2016 IEEE 6th International Conference on Computational Advances in Bio and Medical Sciences (ICCABS) (2016)
Atlanta, GA, USA
Oct. 13, 2016 to Oct. 15, 2016
Nurit Haspel , Department of Computer Science, UMass Boston, MA 02125, USA
Dong Luo , Department of Computer Science, UMass Boston, MA 02125, USA
Eduardo Gonzalez , Department of Mathematics, UMass Boston, MA 02125, USA
Understanding protein structure and dynamics is essential for understanding their function.
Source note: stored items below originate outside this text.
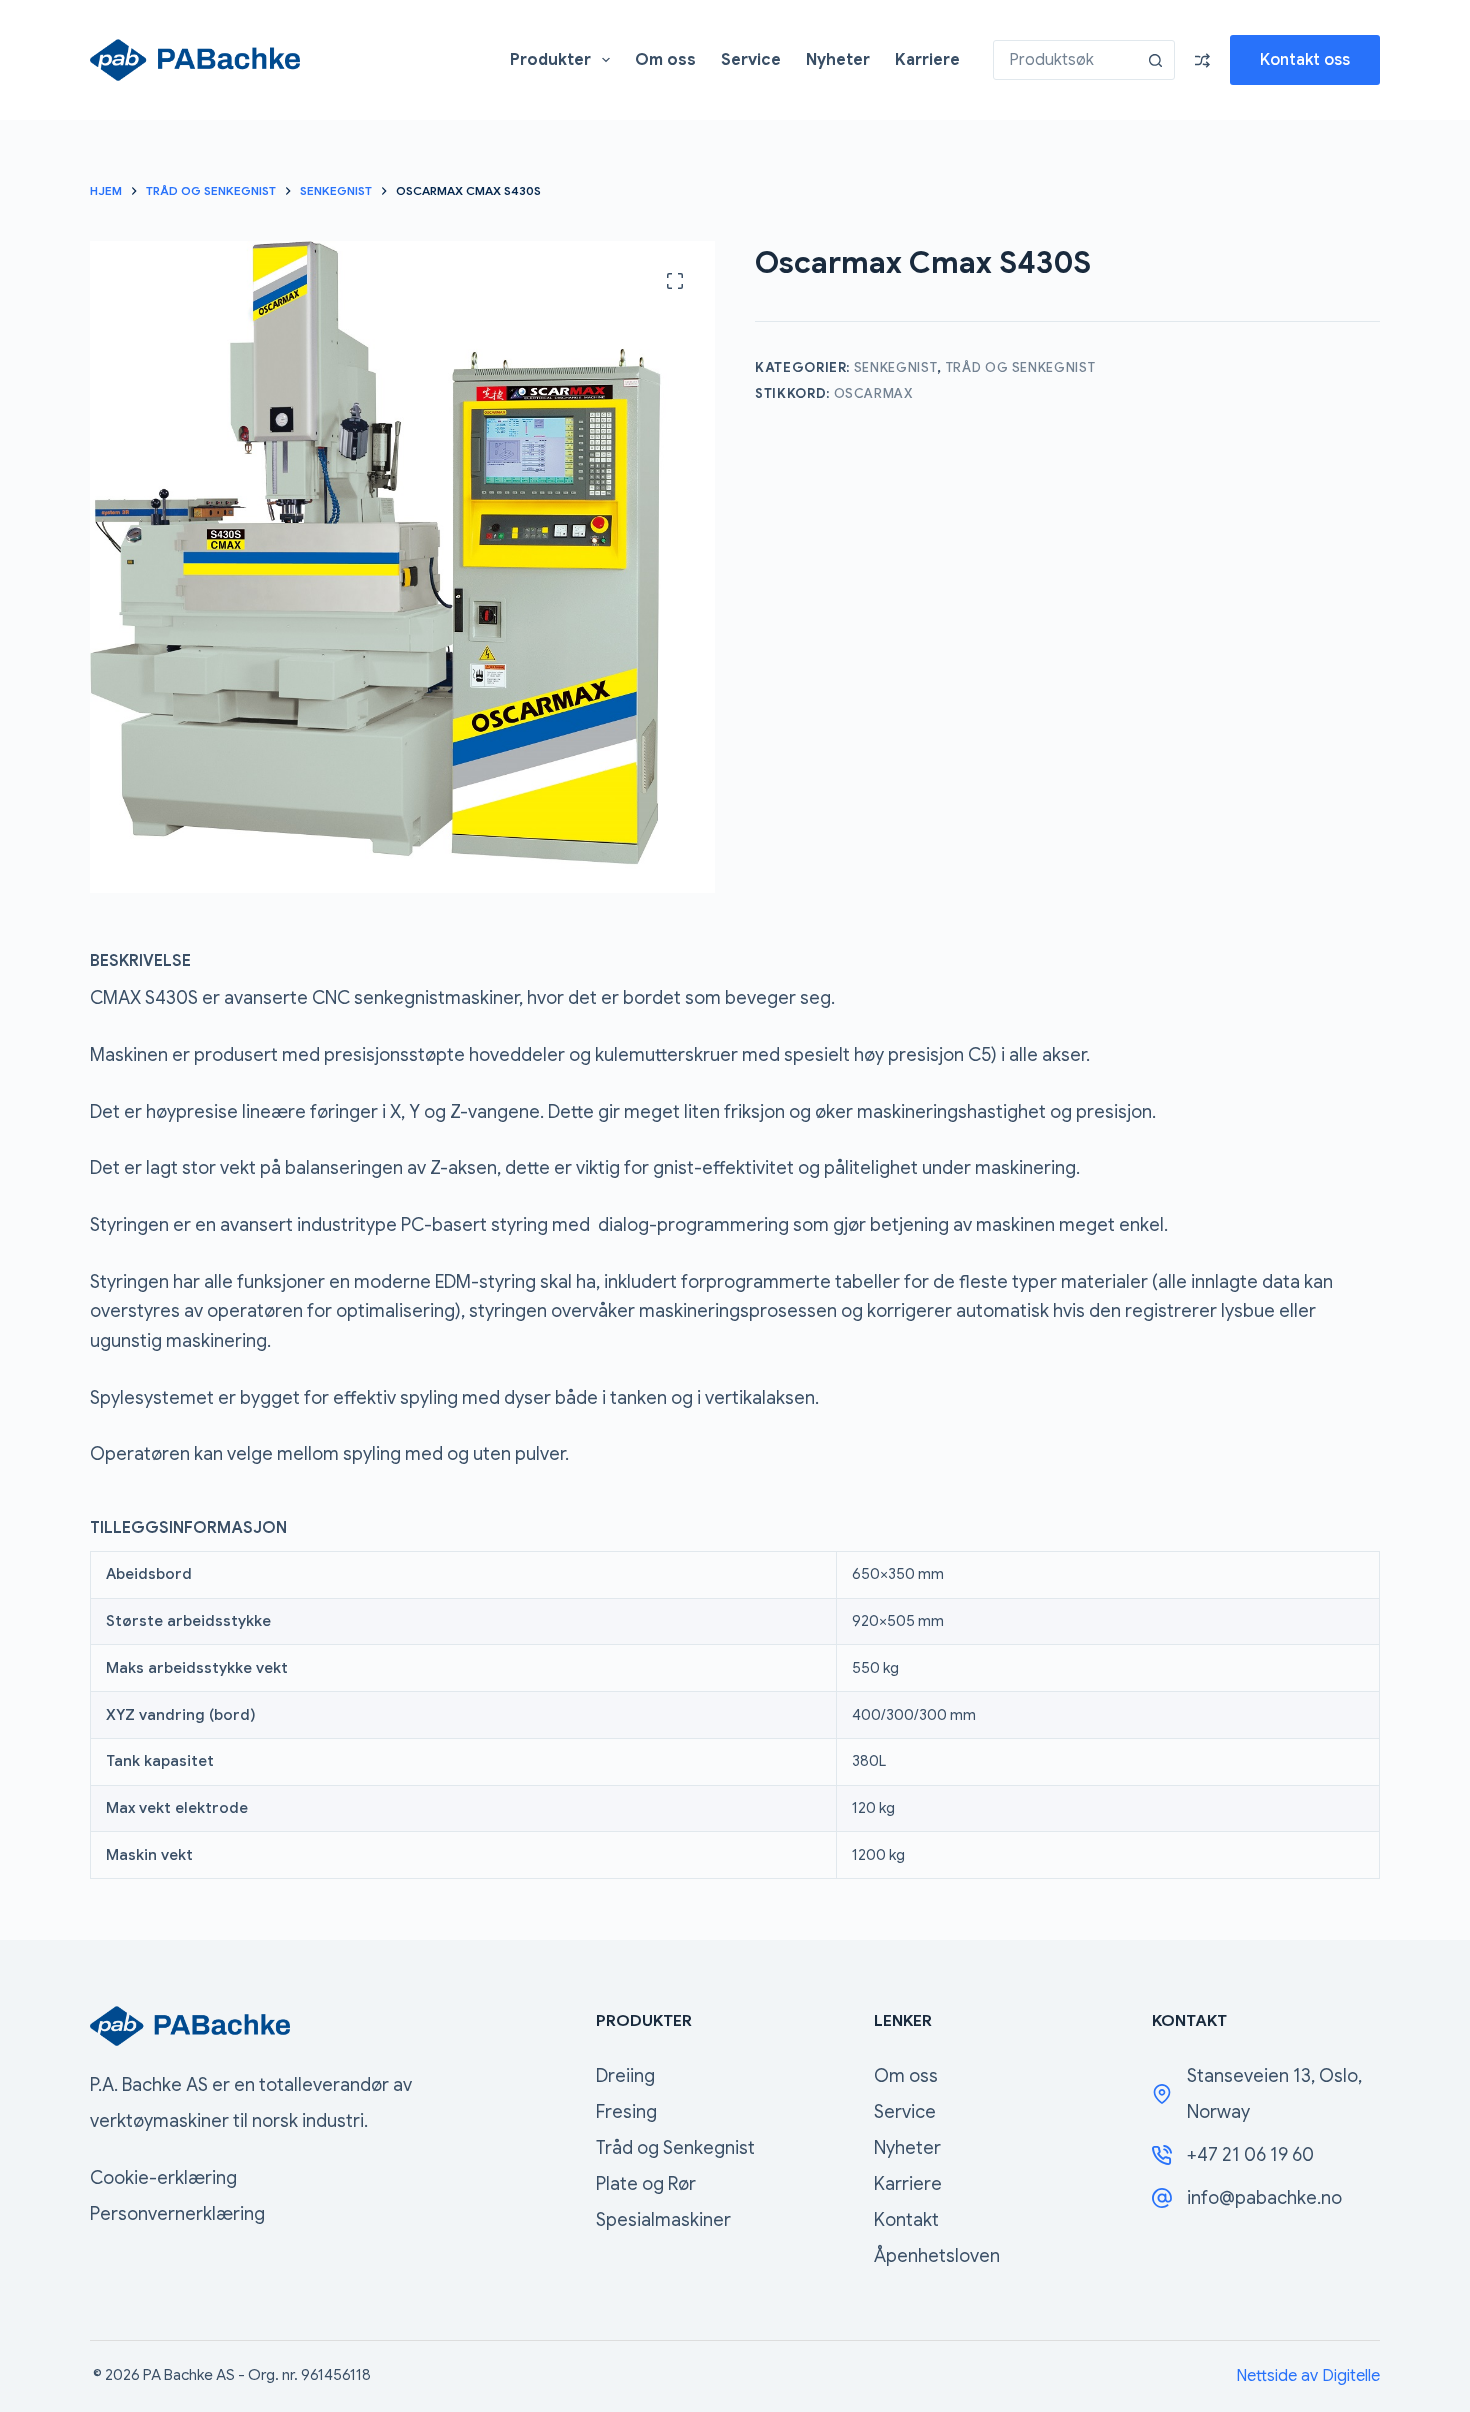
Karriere (927, 60)
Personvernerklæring (177, 2214)
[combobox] (1065, 60)
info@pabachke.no (1264, 2198)
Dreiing (625, 2076)
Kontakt (906, 2220)
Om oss (665, 60)
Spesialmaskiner (663, 2220)
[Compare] (1202, 60)
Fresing (626, 2112)
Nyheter (838, 60)
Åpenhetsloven (937, 2256)
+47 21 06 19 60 (1250, 2155)
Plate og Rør (646, 2184)
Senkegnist (896, 367)
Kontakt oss (1305, 60)
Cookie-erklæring (163, 2178)
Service (751, 60)
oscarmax (873, 393)
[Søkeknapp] (1155, 60)
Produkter (550, 60)
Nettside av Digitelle (1308, 2376)
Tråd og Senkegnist (1021, 367)
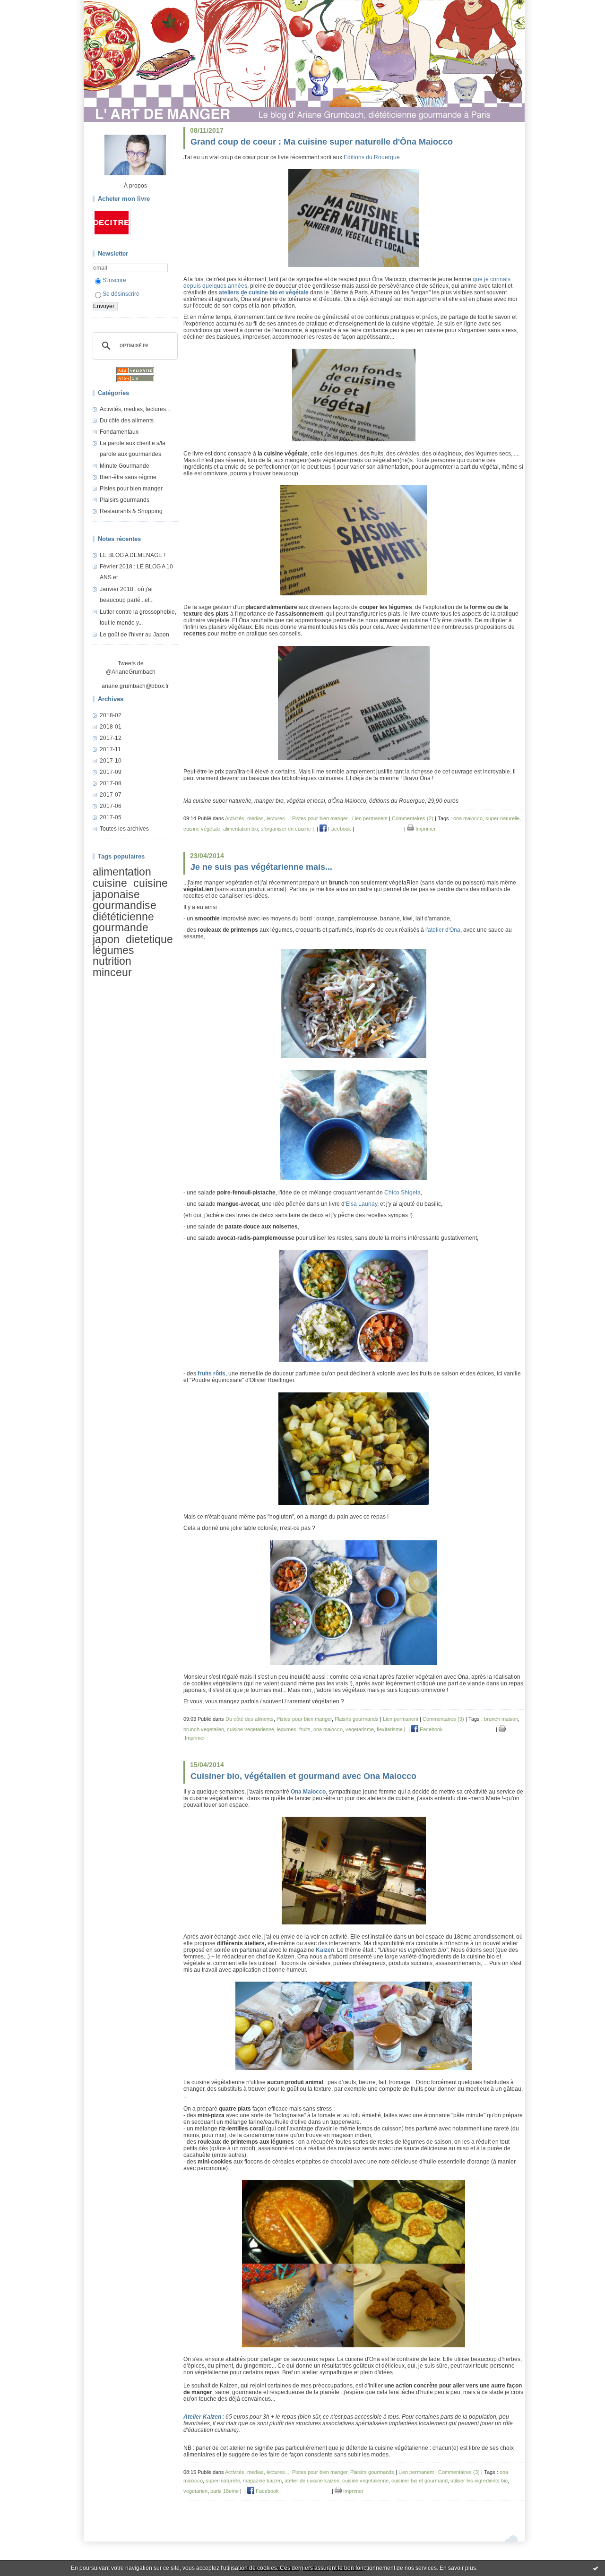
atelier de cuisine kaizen (312, 2480)
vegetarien (195, 2491)
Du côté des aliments (127, 420)
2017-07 (110, 794)
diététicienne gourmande (123, 922)
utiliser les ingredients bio (479, 2480)
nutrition (112, 961)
This is a challenging task due to the high complexity of the conformational landscapes of proteins and their rugged energy levels. In particular, it is important to detect highly populated regions which could correspond to intermediate structures or local minima. We present a hierarchical clustering and algebraic topology based method that detects regions of interest in protein conformational space. The method is based on several techniques. We use coarse grained protein conformational search, efficient robust dimensionality reduction and topological analysis via persistent homology as the main tools. We use two dimensionality reduction methods as well, robust Principal Component Analysis (PCA) and Isomap, to generate a reduced representation of the data while preserving most of the variance in the data. Our hierarchical clustering method was able to produce compact, well separated clusters for all the tested examples.
N. Haspel, Dong Luo and E. Gonzalez, "Detecting intermediate protein conformations using algebraic topology," 2016 IEEE 6th International Conference on Computational Advances in Bio and Medical Sciences (ICCABS), Atlanta, GA, USA, 2016, pp. 1.